Set tasks:
a) According to the Run With The Wind review, how many episodes did the story need?
b) Rewrite the part of the Run With The Wind review starting at "But none of" and ending at "a great moment.", with "section record" changed to "course record".

Document excerpt:
* * *
There are very few anime that know exactly how many episodes they need to tell a story. That makes for dry middle stretches, rushed openings, dragged out sequences, non-endings, rushed endings, or series that just kind of limp along until they fall over in the final episode. Run With The Wind has happily ignored that trend and managed to tell a story about a team of ten characters and only in minor parts felt like it was belabouring a point rather than moving along at the needed pace to keep things from getting too dry.
While I’ll look more at the overall pacing and tone of the series in my full series review, a review I am very excited to write, I will just note here that 23 episodes is exactly what this story needed and it used its time wisely. While there were the occasional segments or sub-plots that were either a little stretched out or characters that didn’t quite get the focus they needed, considering the vat cast, this anime managed to accomplish a lot and maintained excellent quality of presentation while it did it.
But none of that reviews this specific episode which gives us everything we’ve come to love from Run With The Wind as well as absolute closure on the boys journey to run in Hakone and what happens next for the team. The final leg of the journey is run by Haiji and it is right that he brings the race to a close for the team given he’s the driving force behind it.
However, that doesn’t take anything away from Kakeru’s amazing achievement in this episode. As the second last runner of the team he caught up an enormous amount of time and even broke the section record that had literally only just been broken. For Kakeru’s personal journey to find a reason to run and to enjoy running again it was such a great moment.
And great moments were to be found in abundance as we had the team cheering as Haiji finished. Finding out the outcome of the race and were they ended up overall. Seeing the team coming back together and a montage of what they went on with after the race. Seriously, the episode does everything it needs to do before quietly, and beautifully, coming to an end.
* * *
Supplied information:
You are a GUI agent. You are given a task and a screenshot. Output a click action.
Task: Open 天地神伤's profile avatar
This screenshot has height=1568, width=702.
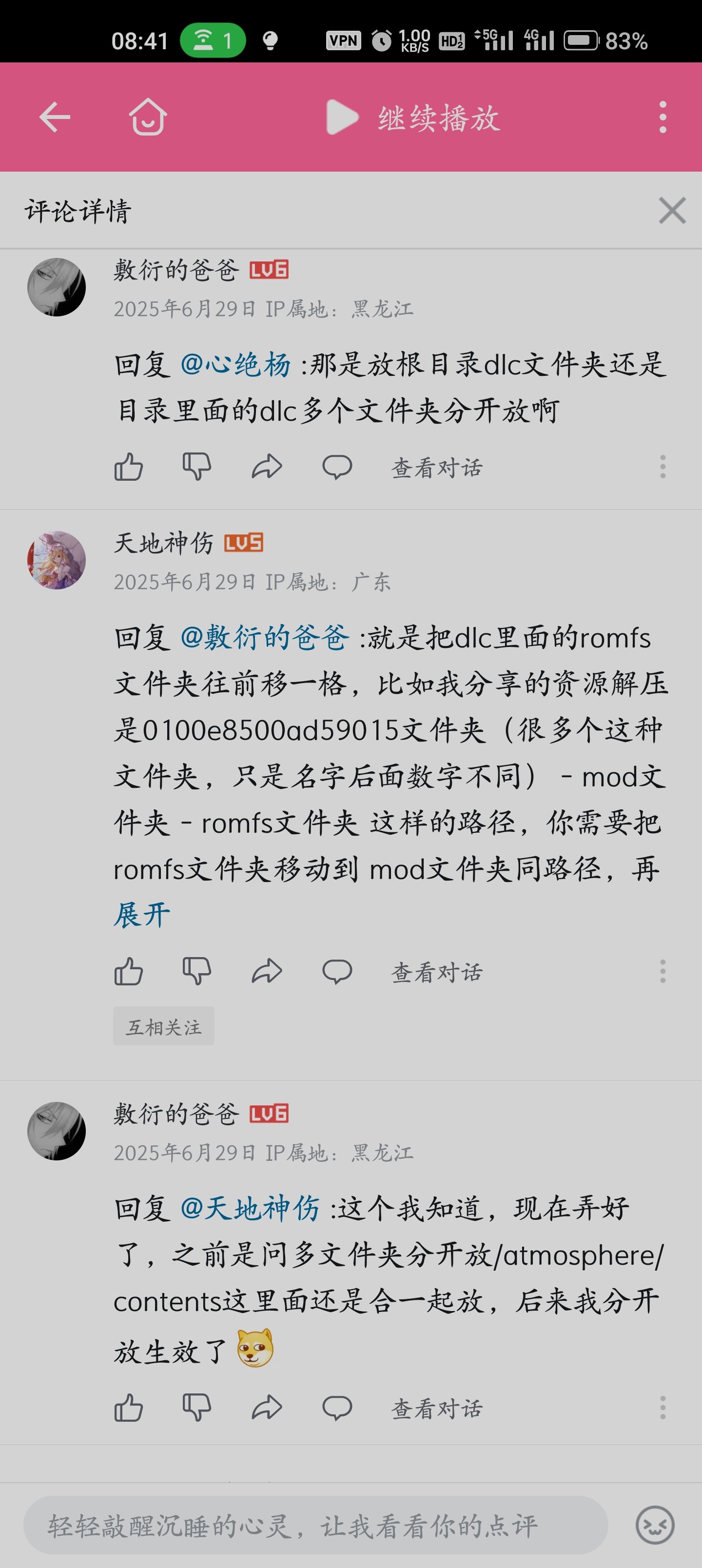(x=57, y=560)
* * *
Replies:
a) 23 episodes

b)
But none of that reviews this specific episode which gives us everything we’ve come to love from Run With The Wind as well as absolute closure on the boys journey to run in Hakone and what happens next for the team. The final leg of the journey is run by Haiji and it is right that he brings the race to a close for the team given he’s the driving force behind it.
However, that doesn’t take anything away from Kakeru’s amazing achievement in this episode. As the second last runner of the team he caught up an enormous amount of time and even broke the course record that had literally only just been broken. For Kakeru’s personal journey to find a reason to run and to enjoy running again it was such a great moment.